[Texto para leitura]
================
O comércio de café na África Oriental é amplo e complexo, com modelos geralmente variando de país para país. No entanto, o comércio direto de cafés especiais é muito menos comum do que outros sistemas.
Mette-Marie Hansen é diretora administrativa da Kenyacof (Sucafina Quênia). Ela diz que o comércio direto é em grande parte um conceito auto explicativo: refere-se ao comércio direto de café entre compradores em mercados consumidores de café (torradores) e produtores, sem fatores intervenientes ou intermediários.
No entanto, o uso de intermediários é de longe a abordagem mais comum na África Oriental. Embora esse modelo enfrente críticas, Mette-Marie explica que esses intermediários muitas vezes agregam valor e experiência ao processo comercial.
Segundo ela, “os intermediários supervisionam o financiamento dos produtores ao longo do ciclo da cultura, oferecem aconselhamento agronômico com base em observações e medições, além de cuidar de todos os preparativos de exportação, embalagem, controle de qualidade, documentação e execução geral dos embarques”.
Ela acrescenta que isso não significa necessariamente que a relação entre o produtor e o torrador seja menos direta. “Eles estão apenas terceirizando alguns dos detalhes necessários para enviar e desembarcar o produto”, diz.
Etiópia
A Etiópia tem dois métodos distintos de comercialização de café: o Ethiopian Commodity Exchange (ECX) e o sistema de integração vertical.
================
[Requisitos do exercício] Reproduza na íntegra o texto sobre o comércio de café, sem nenhuma alteração. Trabalhe apenas com o texto sobre o comércio de café.

[Dados fornecidos]
================
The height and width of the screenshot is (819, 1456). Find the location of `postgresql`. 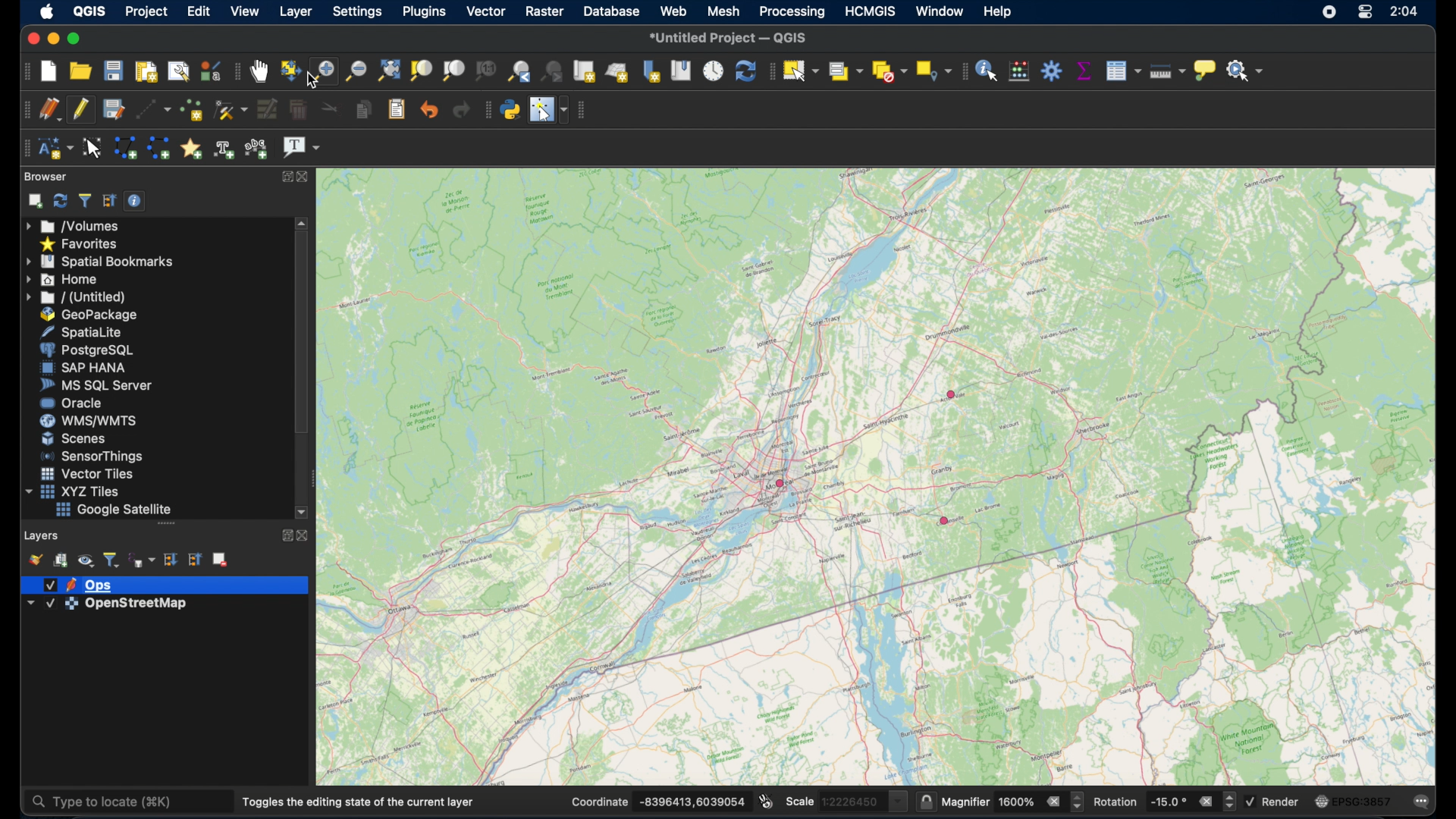

postgresql is located at coordinates (83, 349).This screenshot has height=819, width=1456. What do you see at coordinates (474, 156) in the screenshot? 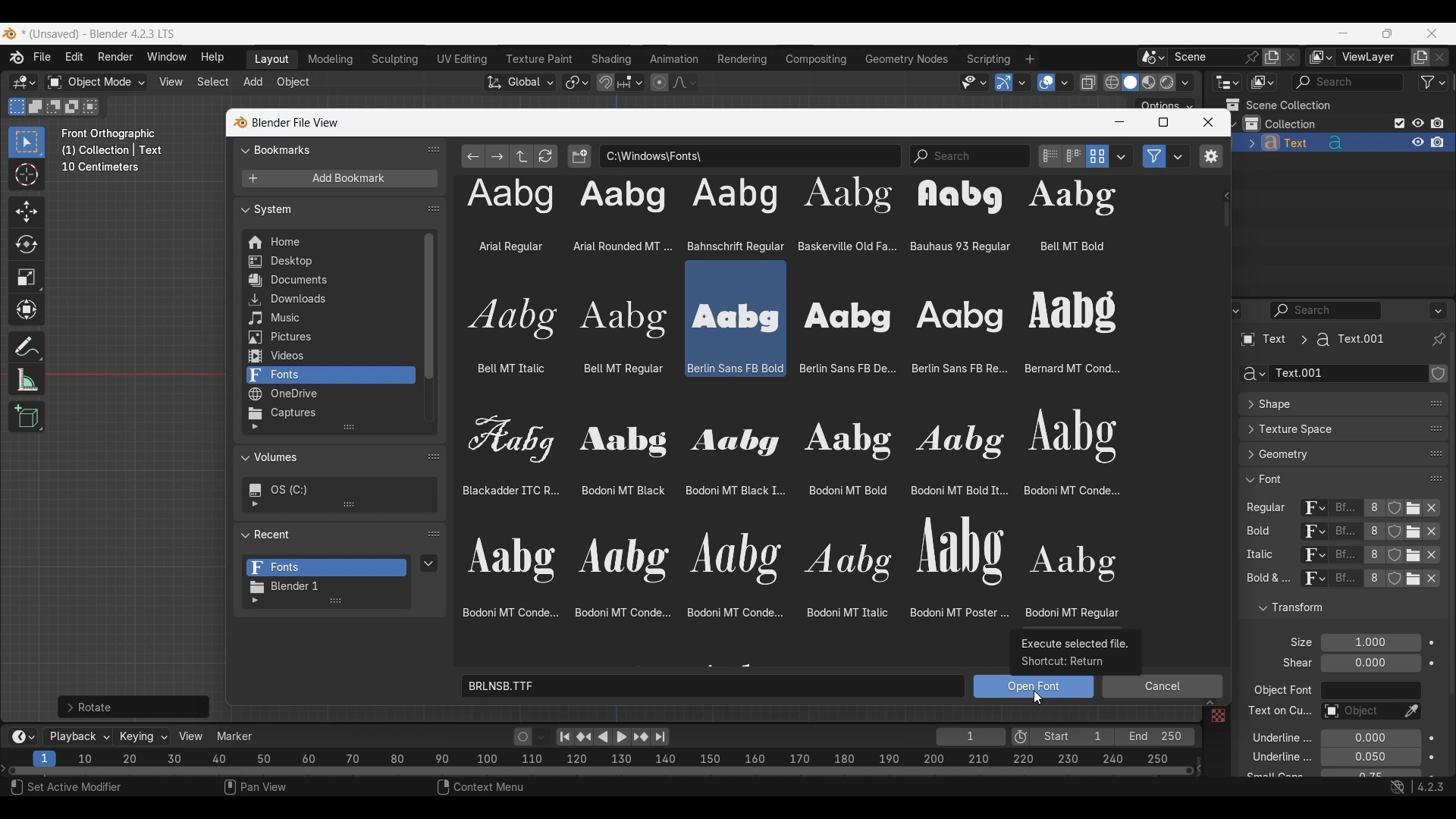
I see `Previous folder` at bounding box center [474, 156].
================
[Resposta escrita]
O comércio de café na África Oriental é amplo e complexo, com modelos geralmente variando de país para país. No entanto, o comércio direto de cafés especiais é muito menos comum do que outros sistemas.
Mette-Marie Hansen é diretora administrativa da Kenyacof (Sucafina Quênia). Ela diz que o comércio direto é em grande parte um conceito auto explicativo: refere-se ao comércio direto de café entre compradores em mercados consumidores de café (torradores) e produtores, sem fatores intervenientes ou intermediários.
No entanto, o uso de intermediários é de longe a abordagem mais comum na África Oriental. Embora esse modelo enfrente críticas, Mette-Marie explica que esses intermediários muitas vezes agregam valor e experiência ao processo comercial.
Segundo ela, “os intermediários supervisionam o financiamento dos produtores ao longo do ciclo da cultura, oferecem aconselhamento agronômico com base em observações e medições, além de cuidar de todos os preparativos de exportação, embalagem, controle de qualidade, documentação e execução geral dos embarques”.
Ela acrescenta que isso não significa necessariamente que a relação entre o produtor e o torrador seja menos direta. “Eles estão apenas terceirizando alguns dos detalhes necessários para enviar e desembarcar o produto”, diz.
Etiópia
A Etiópia tem dois métodos distintos de comercialização de café: o Ethiopian Commodity Exchange (ECX) e o sistema de integração vertical.